● **Things to do**:
1. Reproduce the LRRK2 passage word for word from "Mutations in the" to "to age-matched controls.".
2. Please answer these questions using the LRRK2 passage:
(a) Which LRRK2 mutation is the most prevalent?
(b) What does that mutation result in when tested in vitro?
(c) What are sporadic PD brains compared against in this project?
3. Resume the LRRK2 passage, writing on from its final sentence.

Mutations in the leucine-rich repeat kinase 2 (LRRK2) gene have been linked to Parkinson’s disease (PD). The most prevalent mutation, G2019S, results in increased LRRK2 kinase activity in vitro (laboratory experiments using an isolated part of an organism). Scientists hypothesize that increased kinase activity — either through inappropriate regulation (in sporadic disease) or mutations such as G2019S — contribute to the degeneration of neurons in PD. However, to date, there is no direct evidence of increased LRRK2 kinase activity in patient brains from either G2019S mutation carriers or patients with sporadic disease. This project measures LRRK2 levels and activity in sporadic PD brains compared to age-matched controls.

● **Extracted records**:
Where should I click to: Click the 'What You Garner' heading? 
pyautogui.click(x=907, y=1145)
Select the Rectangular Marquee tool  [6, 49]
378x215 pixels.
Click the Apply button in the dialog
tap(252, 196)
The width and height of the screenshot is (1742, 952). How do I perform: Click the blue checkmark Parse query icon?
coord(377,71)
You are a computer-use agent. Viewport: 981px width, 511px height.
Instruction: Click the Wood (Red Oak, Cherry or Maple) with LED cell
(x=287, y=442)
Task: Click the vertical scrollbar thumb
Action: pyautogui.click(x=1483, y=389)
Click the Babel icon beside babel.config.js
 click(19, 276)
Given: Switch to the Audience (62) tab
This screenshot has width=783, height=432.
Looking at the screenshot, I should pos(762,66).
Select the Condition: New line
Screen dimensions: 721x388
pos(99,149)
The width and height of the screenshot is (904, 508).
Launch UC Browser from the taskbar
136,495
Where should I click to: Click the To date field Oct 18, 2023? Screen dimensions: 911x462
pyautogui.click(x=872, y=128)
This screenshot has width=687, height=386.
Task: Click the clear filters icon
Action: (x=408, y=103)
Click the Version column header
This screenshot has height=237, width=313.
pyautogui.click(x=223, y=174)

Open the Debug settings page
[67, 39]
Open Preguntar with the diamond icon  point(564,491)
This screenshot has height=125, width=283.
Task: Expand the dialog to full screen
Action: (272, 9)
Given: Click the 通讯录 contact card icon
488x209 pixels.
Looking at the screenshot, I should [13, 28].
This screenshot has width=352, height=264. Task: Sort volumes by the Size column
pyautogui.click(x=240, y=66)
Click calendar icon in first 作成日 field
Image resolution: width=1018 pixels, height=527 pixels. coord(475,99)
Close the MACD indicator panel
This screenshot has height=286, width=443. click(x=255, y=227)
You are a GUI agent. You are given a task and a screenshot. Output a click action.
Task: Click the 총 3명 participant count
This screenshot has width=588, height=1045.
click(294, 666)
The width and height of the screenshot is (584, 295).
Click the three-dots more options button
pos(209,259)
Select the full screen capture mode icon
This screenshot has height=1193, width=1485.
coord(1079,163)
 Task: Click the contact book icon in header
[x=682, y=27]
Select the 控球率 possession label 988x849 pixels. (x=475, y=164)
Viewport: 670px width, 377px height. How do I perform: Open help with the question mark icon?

● **Results by task**:
1.
Mutations in the leucine-rich repeat kinase 2 (LRRK2) gene have been linked to Parkinson’s disease (PD). The most prevalent mutation, G2019S, results in increased LRRK2 kinase activity in vitro (laboratory experiments using an isolated part of an organism). Scientists hypothesize that increased kinase activity — either through inappropriate regulation (in sporadic disease) or mutations such as G2019S — contribute to the degeneration of neurons in PD. However, to date, there is no direct evidence of increased LRRK2 kinase activity in patient brains from either G2019S mutation carriers or patients with sporadic disease. This project measures LRRK2 levels and activity in sporadic PD brains compared to age-matched controls.

2.
(a) G2019S
(b) Increased LRRK2 kinase activity
(c) Age-matched controls

3.
Researchers will use existing and new techniques, which they have developed, to measure LRRK2 levels, biochemical forms and activity in brain samples from sporadic Parkinson’s disease patients and age-matched controls. Tissue provided through collaboration with the Arizona Parkinson’s Disease Consortium are well characterized in terms of clinical and neuropathological assessments. The researchers will use biochemical techniques to determine levels and immunoprecipitation-kinase experiments to measure activity.
Relevance to Diagnosis/Treatment of Parkinson’s Disease:
Scientists are developing LRRK2 kinase inhibitors as potential therapeutics, and data from this project could support that work and move these programs forward into the clinic. Such a therapy could be disease-modifying, slowing or halting PD progression.
The researchers anticipate to find increased LRRK2 kinase activity in the brain tissue of Parkinson’s patients compared to that of controls.